I am currently studying the textbook Neural Networks and Deep Learning by Charu C. Aggarwal. Chapter 1.2.1.3 Choice of Activation and Loss Functions says the following:

The classical activation functions that were used early in the development of neural networks were the sign, sigmoid, and the hyperbolic tangent functions: $$\Phi(v) = \text{sign}(v) \ \ \text{(sign function)} \\ \Phi(v) = \dfrac{1}{1 + e^{-v}} \ \ \text{(sigmoid function)} \\ \Phi(v) = \dfrac{e^{2v} - 1}{e^{2v} + 1} \ \ \text{(tanh function)}$$ While the sign activation can be used to map to binary outputs at prediction time, its non-differentiability prevents its use for creating the loss function at training time. For example, while the perceptron uses the sign function for prediction, the perceptron criterion in training only requires linear activation.

I am having trouble understanding this part:

While the sign activation can be used to map to binary outputs at prediction time, its non-differentiability prevents its use for creating the loss function at training time. For example, while the perceptron uses the sign function for prediction, the perceptron criterion in training only requires linear activation.

I've read over this a number of times, but I still don't have a good idea of what it is saying (or at least the point it is trying to make). What is this actually saying? What is the point this is trying to make? Perhaps a more detailed explanation of what this is saying will clarify it for me.

Answer 1

sign is not continuous and not differentiable.

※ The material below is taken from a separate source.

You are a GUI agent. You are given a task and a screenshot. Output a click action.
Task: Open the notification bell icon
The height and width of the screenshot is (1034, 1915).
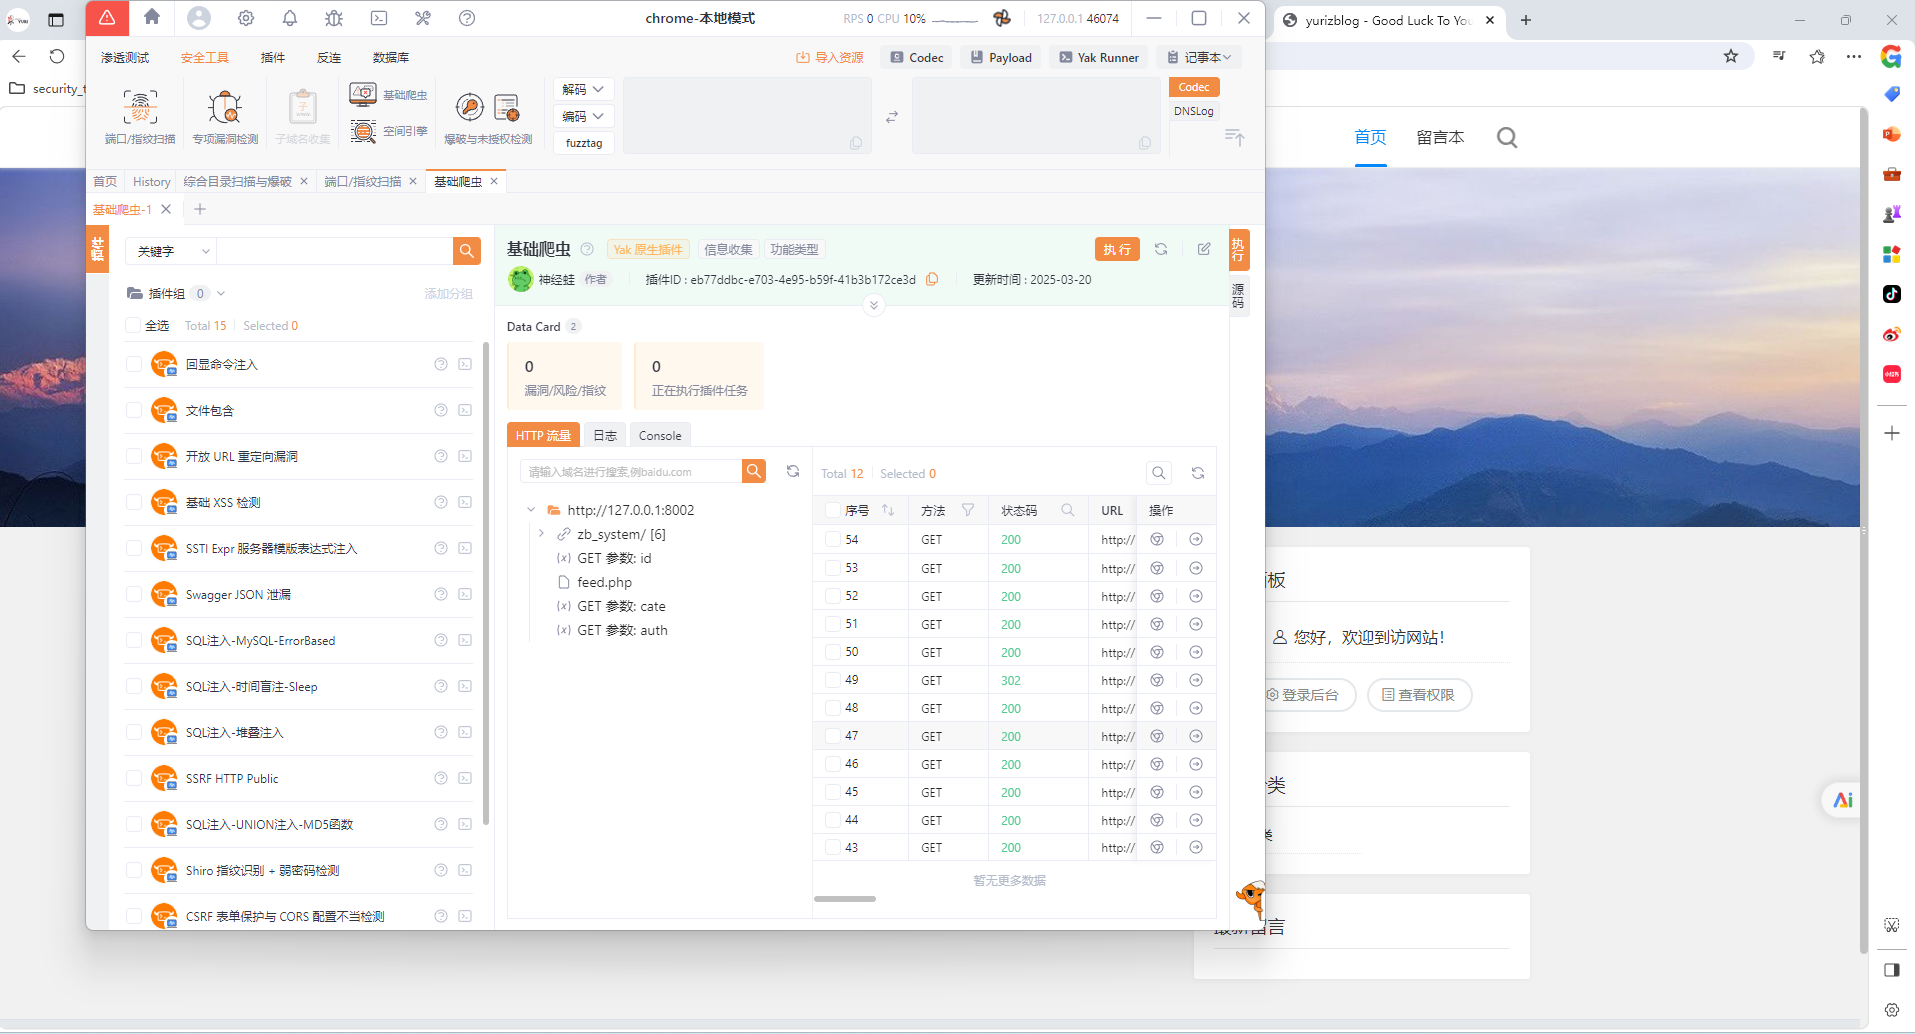pyautogui.click(x=290, y=18)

Let's say it is defined as follows:

$$ \text{sing}(a) = \begin{cases} +1 & \text{if $a>0$}\\ -1 & \text{otherwise} \end{cases} $$

where $a = \textbf{w}^T\textbf{x}$ is a linear pre-activation function.

The graph will look as follows:

It is not continuous and, therefore, is not differentiable everywhere. Even if we take the derivative of such a function, it will be equal to zero, since the function is flat. That is, sign does not tell us how good our predictions are, it only says whether they were correct or not.

More formally, it does not return a gradient that represents the direction in which we should update the $a$ wrt $\textbf{w}$. Instead, we can only move the line (in 2d) trying to correctly classify as many data points as possible by manually changing each weight. If $a$ were non-linear, it would be impossible to fit a non-linear function by manually changing the weights, since changes in an individual weight would lead to unpredictable changes in the function.